▶ **PROMPT**: Can you output, word for word, everything from the line containing "Identify the location" through the last of the items below, inclusive? Leave the pictures out of your answer.

START RECORDS SHOWN

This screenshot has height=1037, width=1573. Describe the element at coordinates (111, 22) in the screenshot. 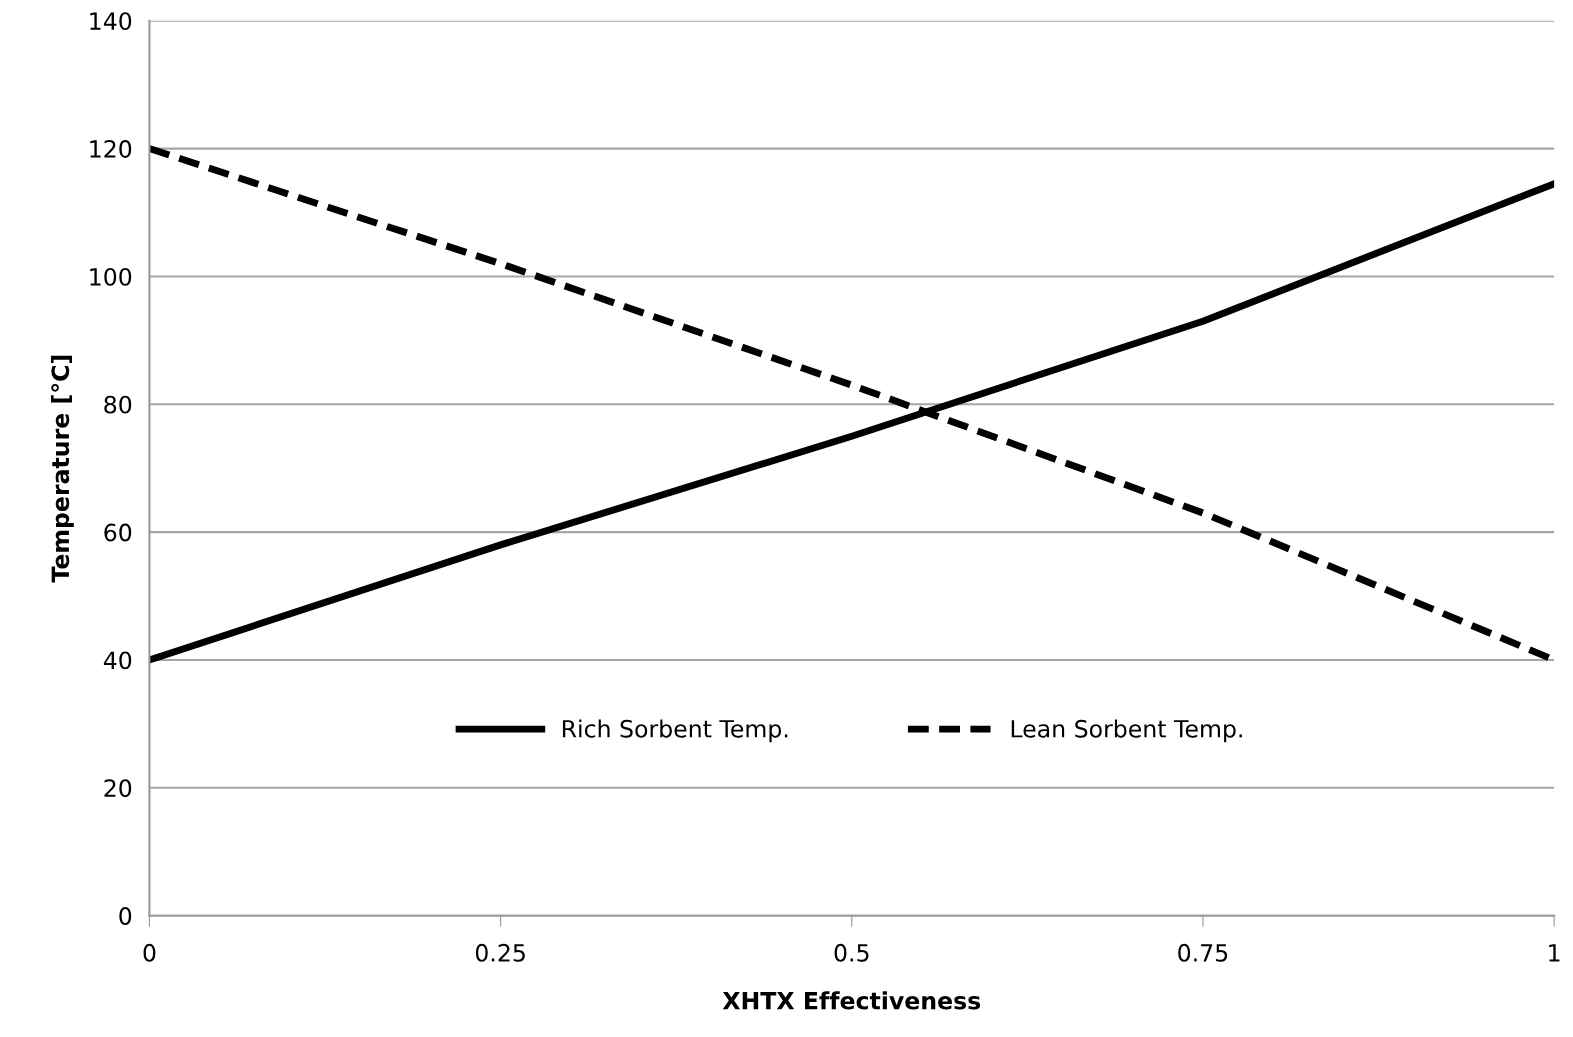

I see `y-tick-label: 140` at that location.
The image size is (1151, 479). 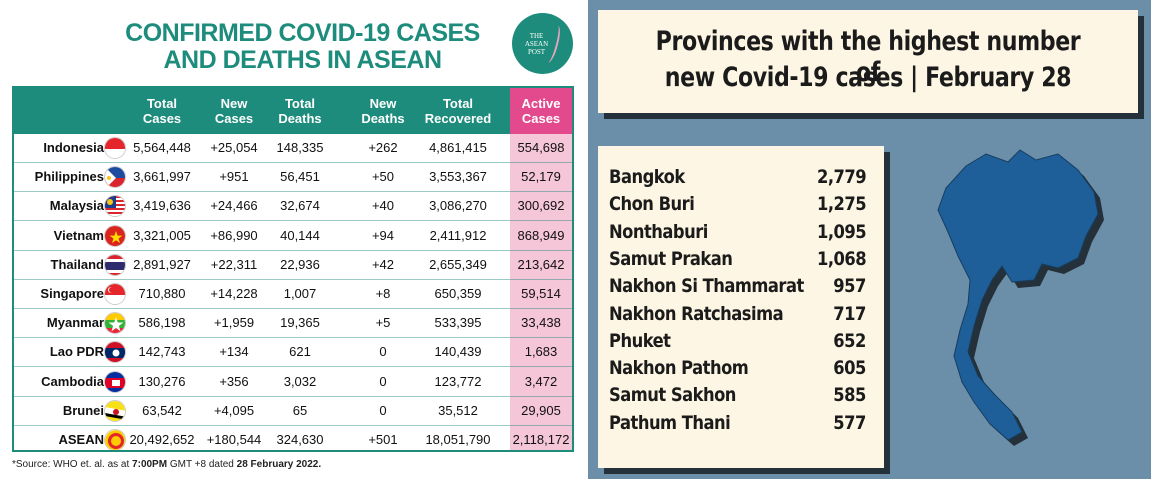 What do you see at coordinates (671, 258) in the screenshot?
I see `province-name: Samut Prakan` at bounding box center [671, 258].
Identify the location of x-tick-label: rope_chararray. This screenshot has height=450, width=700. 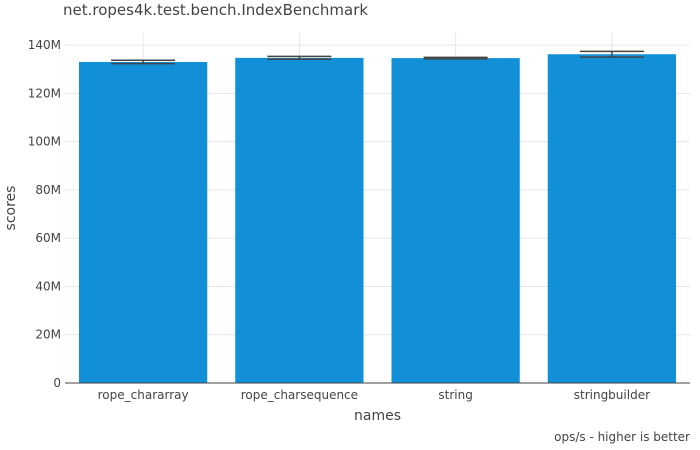
(144, 395).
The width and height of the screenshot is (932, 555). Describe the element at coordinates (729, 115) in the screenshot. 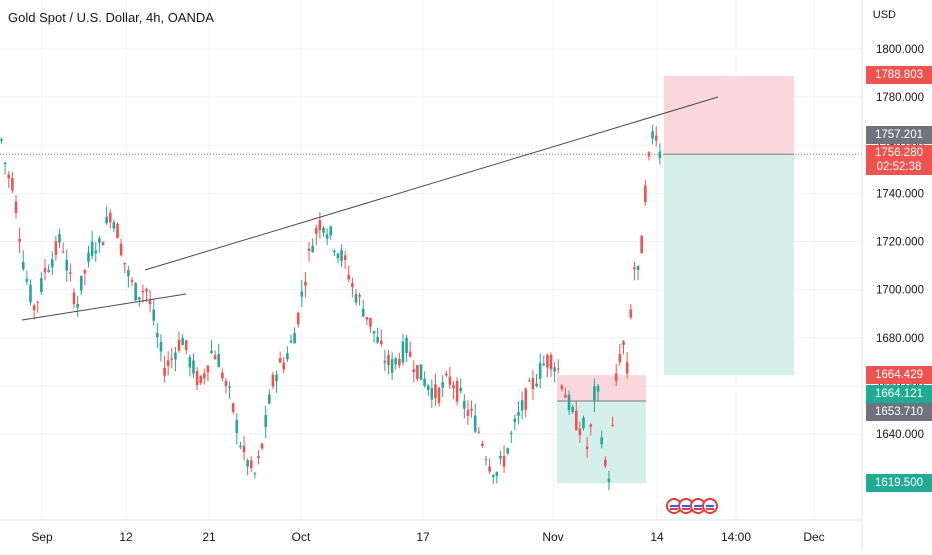

I see `stop-loss-zone` at that location.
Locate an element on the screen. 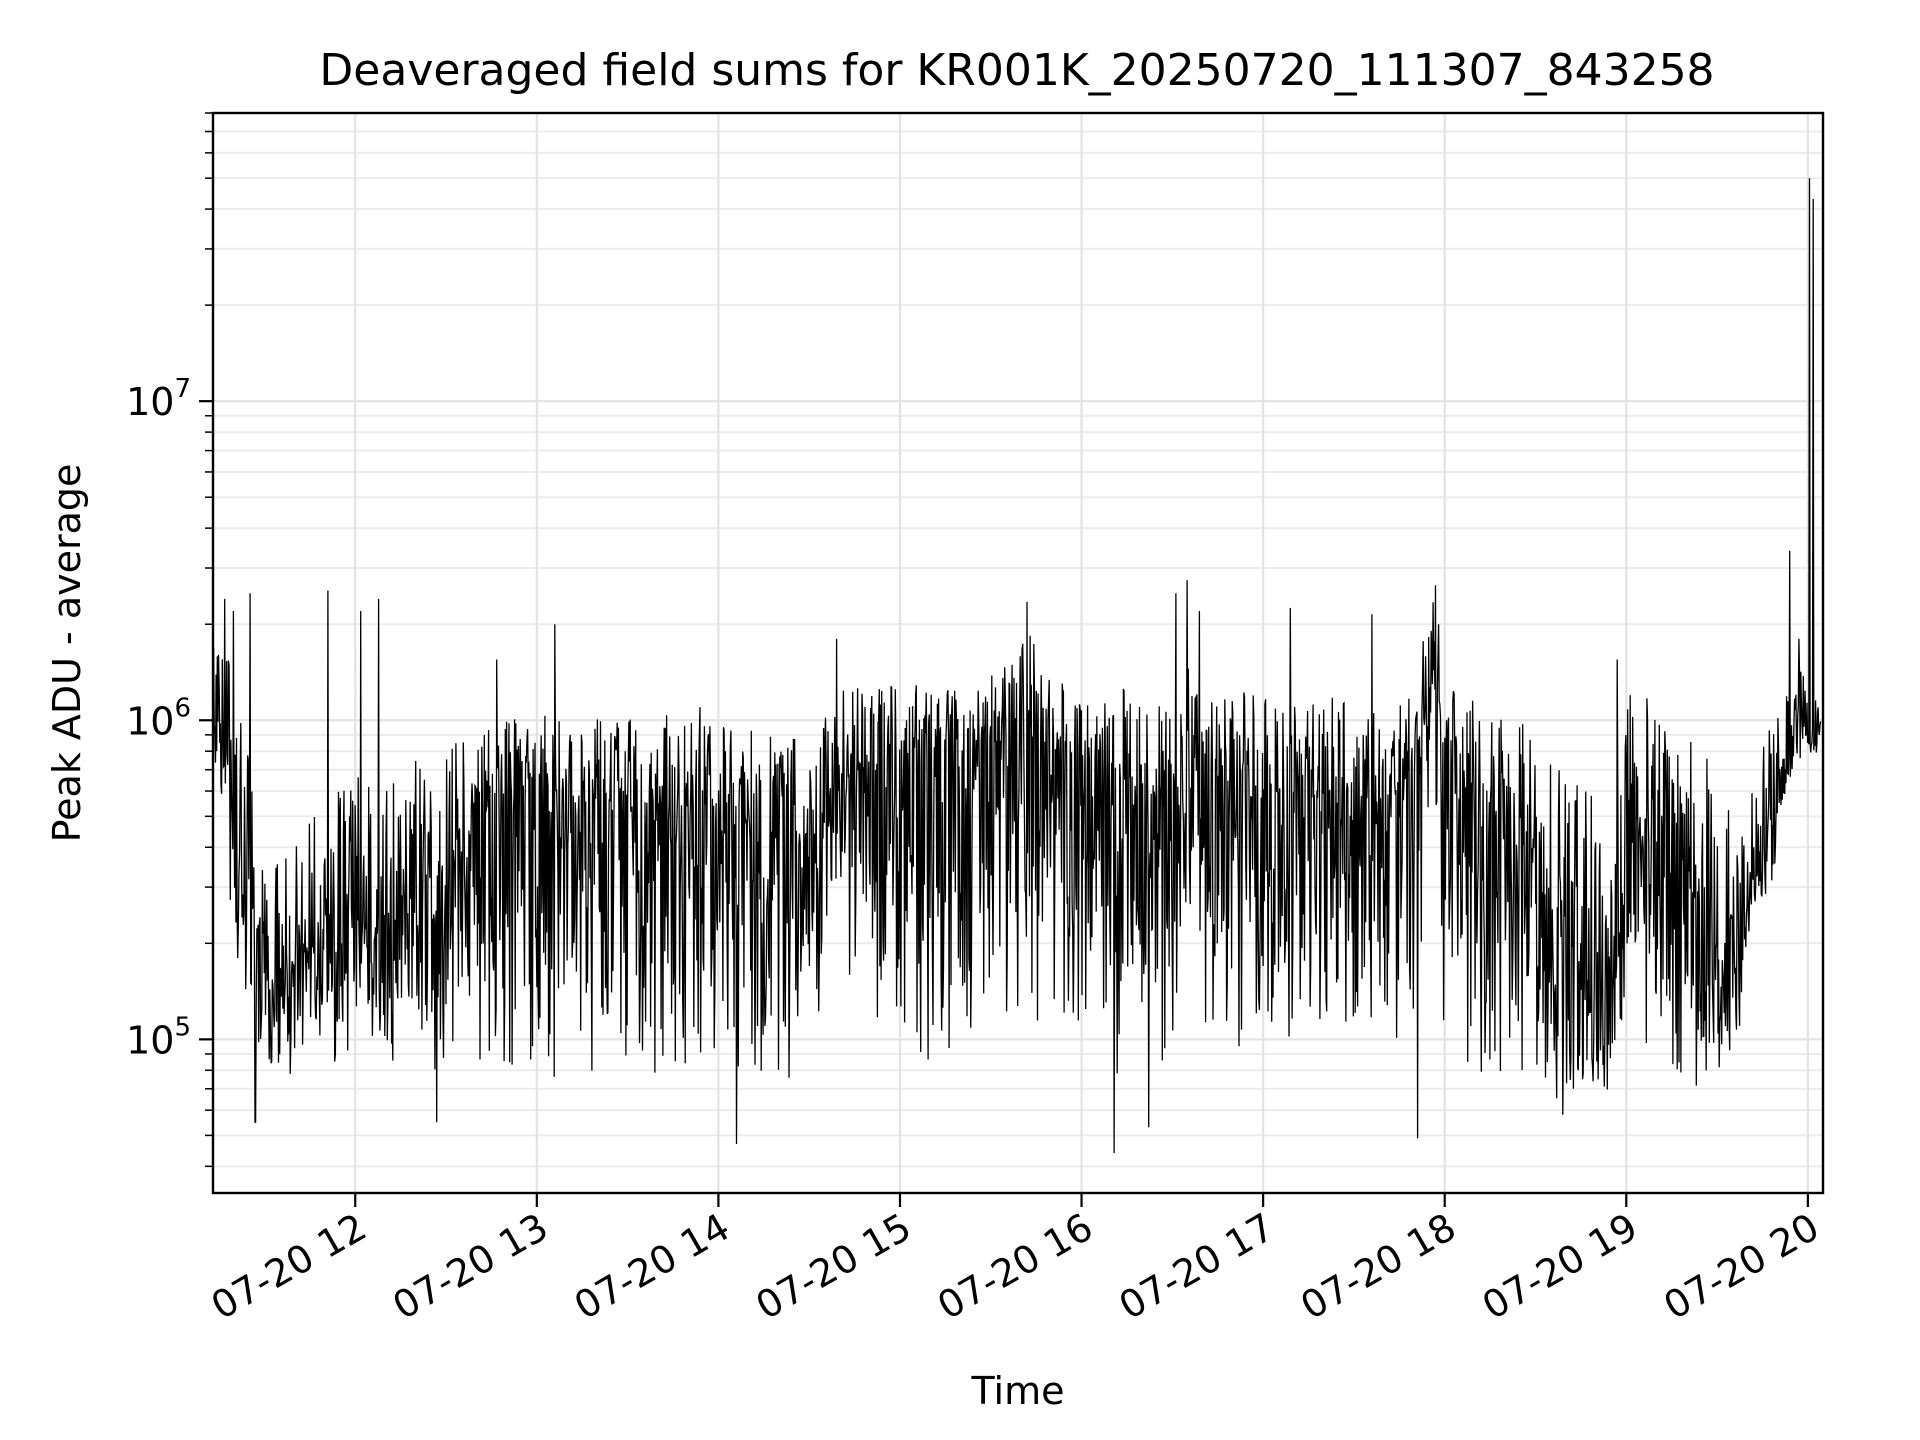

END RECORDS SHOWN

▶ **WRITTEN RESPONSE**:
Identify the location of x-tick-label: rope_chararray. This screenshot has height=450, width=700. 
(144, 395).
The width and height of the screenshot is (932, 555). Describe the element at coordinates (729, 115) in the screenshot. 

I see `stop-loss-zone` at that location.
Locate an element on the screen. 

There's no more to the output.